If review findings are actionable, trigger a coding agent to:

  1. read review context

  2. patch code

  3. run focused local validation

  4. push fix commit to the same PR branch

Then let PR synchronize trigger the normal rerun path. Keep this deterministic:

  • pin model + effort for reproducibility

  • skip stale comments not matching current head

  • never bypass policy gates

A useful quality-of-life step:

  • after a clean current-head rerun

  • auto-resolve unresolved threads where all comments are from the review bot

  • never auto-resolve human-participated threads

Then rerun policy gate so required-conversation-resolution reflects the new state.

For UI or user-flow changes, require evidence manifests and assertions in CI (not just screenshots in PR text):

  • required flows exist

  • expected entrypoint was used

  • expected account identity is present for logged-in flows

  • artifacts are fresh and valid

bash

npm run harness:ui:capture-browser-evidence
npm run harness:ui:verify-browser-evidence

plaintext

production regression -> harness gap issue -> case added -> SLA tracked

This keeps fixes from becoming one-off patches and grows long-term coverage.

The most important lessons were:

  1. Deterministic ordering matters: preflight gate must complete before CI fanout.

  2. Current-head SHA matching is non-negotiable.

  3. Review rerun requests need one canonical writer.

  4. Review summary parsing should treat vulnerability language and weak-confidence summaries as actionable.

  5. Auto-resolving bot-only threads reduces friction, but only after clean current-head evidence.

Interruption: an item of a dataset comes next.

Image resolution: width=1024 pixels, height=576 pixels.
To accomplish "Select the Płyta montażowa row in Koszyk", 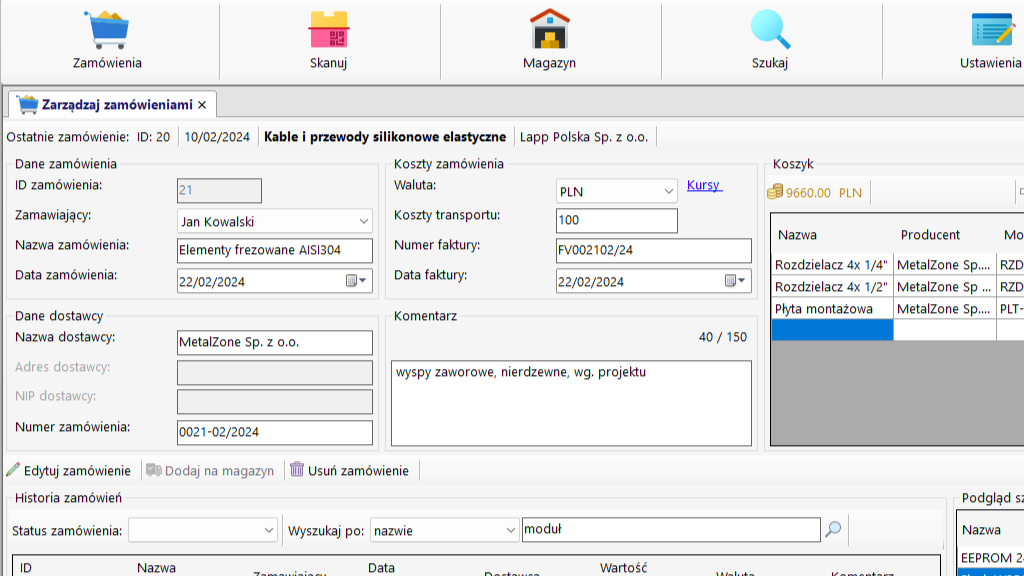I will click(x=832, y=309).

  6. A remediation agent can shorten loop time significantly if guardrails stay strict.

General pattern terms:

  • code review agent

  • remediation agent

  • risk policy gate

One concrete implementation (ours):

  • code review agent: Greptile

  • remediation agent: Codex Action

  • canonical rerun workflow: greptile-rerun.yml

  • stale-thread cleanup workflow: greptile-auto-resolve-threads.yml

  • preflight policy workflow: risk-policy-gate.yml

If you use a different reviewer, keep the same control-plane semantics and swap integration points.

bash

npm run typecheck
npm test
npm run build:ci
npm run harness:legal-chat:smoke
npm run harness:ui:pre-pr
npm run harness:risk-tier
npm run harness:weekly-metrics
  1. Put risk + merge policy into one contract.

  2. Enforce preflight gate before expensive CI.

  3. Require clean code-review-agent state for current head SHA.

  4. If findings exist, remediate in-branch and rerun deterministically.

  5. Auto-resolve only bot-only stale threads after clean rerun.

  6. Require browser evidence for UI/flow changes.

  7. Convert incidents into harness cases and track loop SLOs.

That gives you a repo where agents can implement, validate, and be reviewed with deterministic, auditable standards.